Adobe announced Wednesday that over 20 companies are "embracing" its recently announced open framework for building media players (note: for more on the new framework, see the article posted on April 21st). The company bills the framework, code-named "Strobe," as helping establish an open industry standard for media players and as offering production-ready software components to streamline the development of custom media players, thus reducing the time content publishers spend creating their own playback technologies. It claims that the framework will enable Flash developers to quickly and easily add rich functionality--including advertising, user measurement and tracking, and integration with social networks--into new custom players that can be branded for individual content owners, without having to code that functionality directly into those players. Since Strobe was announced on April 20th, Adobe says, a line-up of companies that includes, Akamai,, Brightcove, CDNetworks, comScore, Digitalsmiths, Eyeblaster, Eyewonder, GlanceGuide, Grab Networks, Incited Media, iStreamplanet, KickApps, Level 3 Communications, Limelight Networks, MTV Networks, Multicast Media, Nielsen, Omniture, Panache, PointRoll, ScanScout, Thumbplay, Visible Measures, and YuMe, have confirmed plans to support Strobe. "By providing all the key components for online video player development, the Strobe framework will drastically save time for media companies who don't want to start the process from scratch," Jim Guerard, VP and general manager of dynamic media at Adobe, said in a prepared statement. "The momentum we're seeing with Strobe demonstrates the real need for an open framework that lets these companies focus on developing, delivering and monetizing content rather than on the nuts and bolts of video player development. We are working closely with leading Flash Media solution providers in the content and video infrastructure space to fast-forward media player development and ensure even more great content can be delivered online."
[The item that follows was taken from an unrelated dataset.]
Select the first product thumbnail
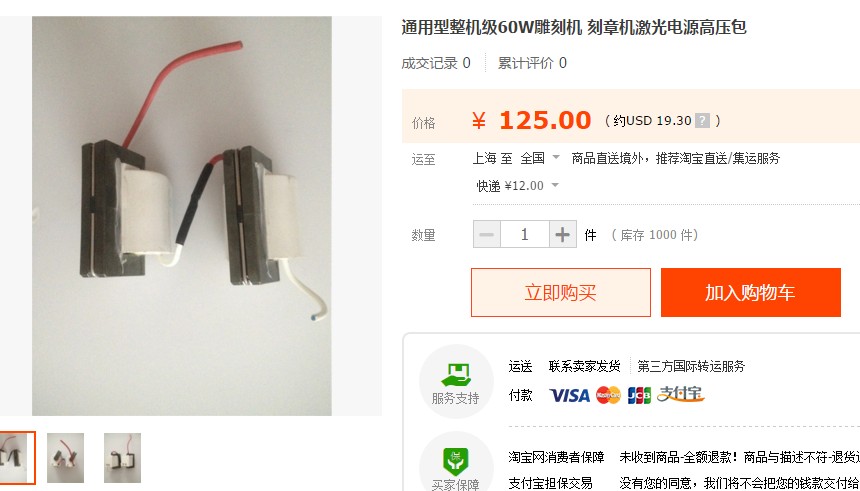point(16,458)
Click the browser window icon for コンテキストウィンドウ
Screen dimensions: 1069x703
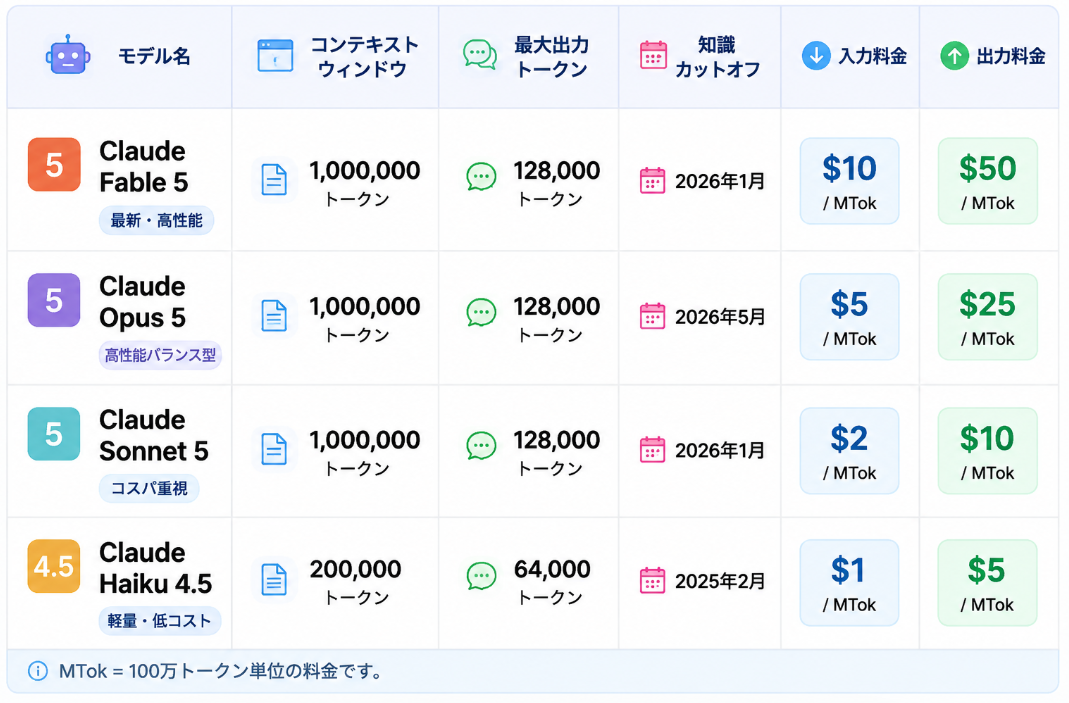[275, 56]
According to Adobe, Strobe will incorporate media player features found in its Adobe Flash Media Server 3.5 software, including dynamic streaming (to ensure an uninterrupted video viewing experience as network conditions change), "DVR" functionality (allowing viewers to pause and seek within live video), HTTP progressive delivery support, and pluggable support for multiple content-delivery networks. The company also claims that the framework will allow media player developers to incorporate video QoS features within "rich and interactive" experiences for viewers. In addition, it claims that Strobe's architecture provides an extensible platform that allows developers to use only the parts of the framework they need, and to assemble plug-and-play software components from Adobe and third-party vendors.

In other Adobe news: the company says it will later this month (at begin offering a free sample piece of code, called DVRCast, that will allow help its customers leverage the DVR-like functionality supported by its Flash Media Server 3.5 platform.